Sometimes I wonder how my life would be different if I’d stayed with civil engineering.
I can still remember standing out in the cold one January day, taking notes from survey equipment and thinking, with unusual clarity, I really don’t like this.
Around the same time, I was taking an introductory psychology class to satisfy a humanities requirement. It intrigued me in a way engineering never had. By the end of that semester, I changed majors. I traded CAD labs for neurons, statistics, and psychometrics. In the span of a few months, I stepped out of one story about who I was supposed to be and into a new one.
It sounds clean, but it wasn’t. It never is.
When we leave one story behind, parts of it come with us.
The early architecture of my life never really disappeared. It just got folded into a new narrative.
I stopped designing bridges and roads and started exploring what it meant to help people make sense of themselves. In some ways I’m still doing a version of the same work. I’m still interested in how things hold, where they break, and what it takes to rebuild.
Every now and then, when I feel life shifting, I catch a glimpse of that earlier version of me. I wonder what might have happened if I’d stayed on that engineering track.
Not because I think I chose wrong.
But because identity is built from stories, and stories tend to layer rather than erase. We don’t trade one for another. We carry old narratives with us, even when we’re trying to outgrow them.
Paying attention to those stories is as much archaeology as it is psychology. It means noticing what lies beneath the story we’re telling now. It means listening for the older structures still holding things up or getting in the way.
When I look at my own practice and ethos, I can see places where the foundation feels older, sturdier, and strangely familiar. My stories have changed, but some early ones still echo through the present.
Maybe that’s what core narratives are. Not some deep or true self waiting to be uncovered, but instead the stories that stuck. The engineer. The introvert. The one who’s not good with people. The one who starts strong and fades out. Those are some of my stories that have outlived their usefulness yet still echo from time to time.
They aren’t false. But they are incomplete.
They’re old enough that what remains is often less a memory than an emotional imprint. There’s no scene, no full relationship. Just the echo of embarrassment, anxiety, awkwardness, or shame.

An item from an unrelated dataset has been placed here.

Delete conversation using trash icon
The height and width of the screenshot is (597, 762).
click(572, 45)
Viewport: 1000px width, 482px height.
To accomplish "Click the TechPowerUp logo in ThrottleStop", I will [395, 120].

The stories I’m trying to live by now are gentler. I’m trying to make room for complexity rather than simplicity, openness rather than defensiveness, curiosity rather than certainty.
And still, those old stories show up.
Maybe that’s the work. Not getting rid of them. Not pretending they never mattered. But learning how to listen without mistaking them for the final word.
We all have stories like that. Stories we’d rather forget. Stories that surface at inopportune times. Stories that still know how to tug on the present.
And there’s hope in that, because stories change. But before they do, we may need to recognize the ones that still speak with far too much authority, those stories that act as if they own us.